- Work to complete -
All pictures are to be excluded when the data below is output verbatim.

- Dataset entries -
-=-=-
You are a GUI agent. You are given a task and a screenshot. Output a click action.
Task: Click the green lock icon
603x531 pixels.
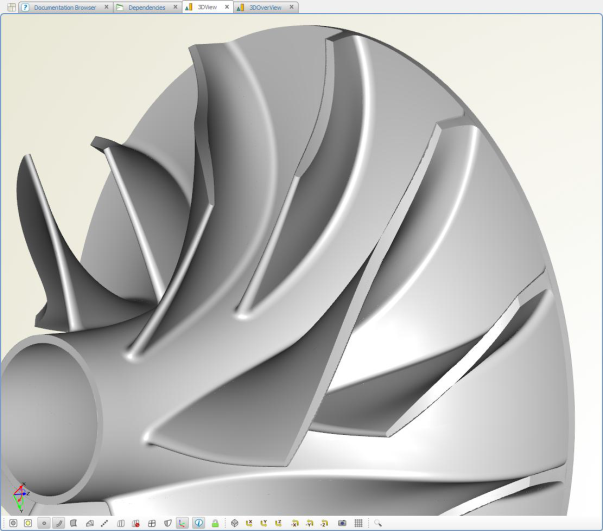point(215,523)
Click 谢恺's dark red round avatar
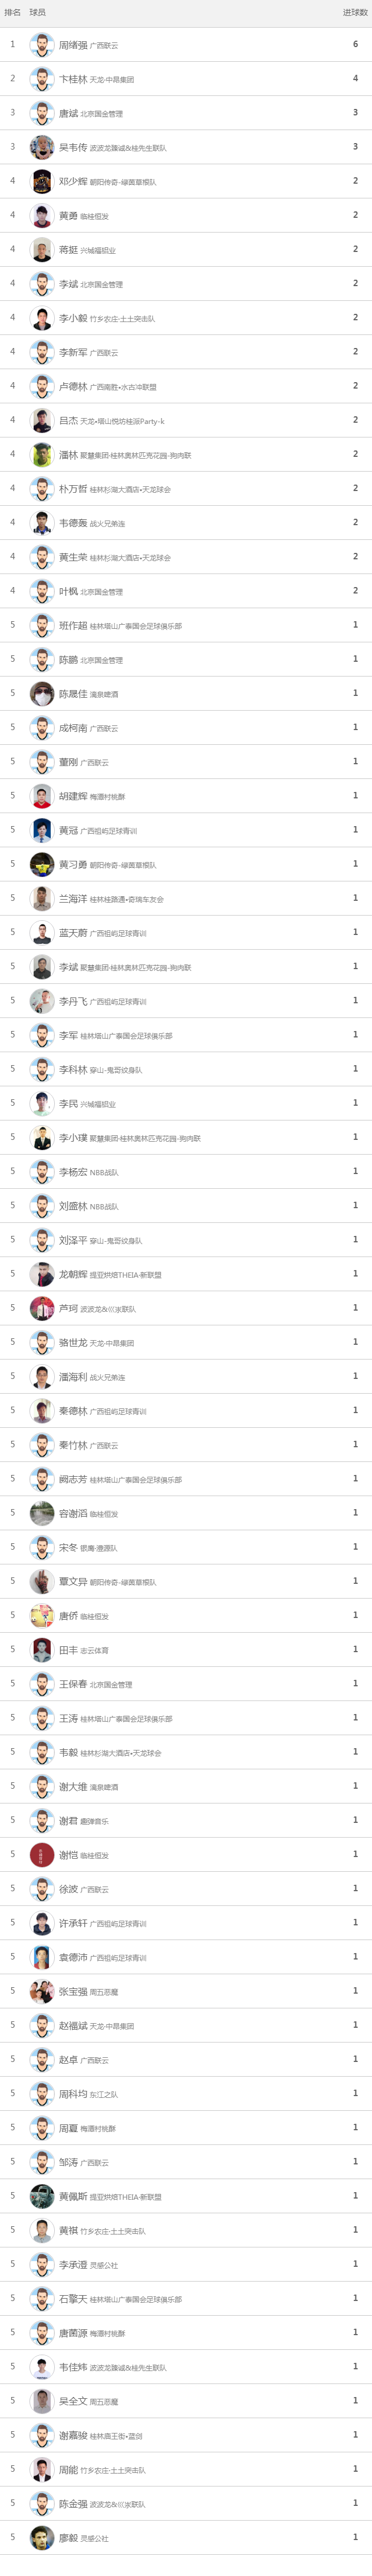 (x=41, y=1854)
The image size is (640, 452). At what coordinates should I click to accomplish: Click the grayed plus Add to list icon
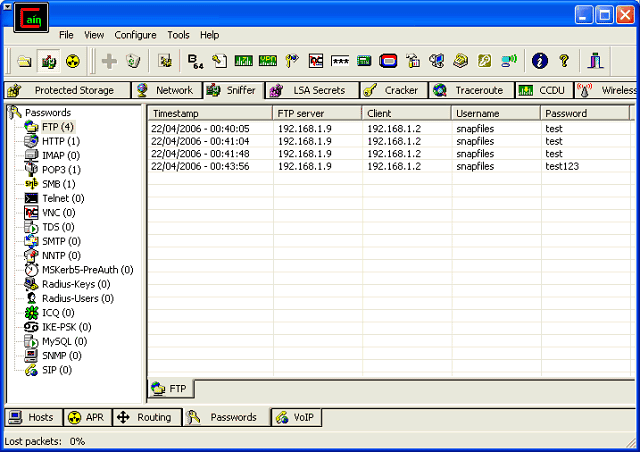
-=-=-
- Solution to the problem -
You are a GUI agent. You are given a task and a screenshot. Output a click action.
Task: Click the green lock icon
603x531 pixels.
point(215,523)
Click 谢恺's dark red round avatar
 (x=41, y=1854)
The image size is (640, 452). At what coordinates should I click to accomplish: Click the grayed plus Add to list icon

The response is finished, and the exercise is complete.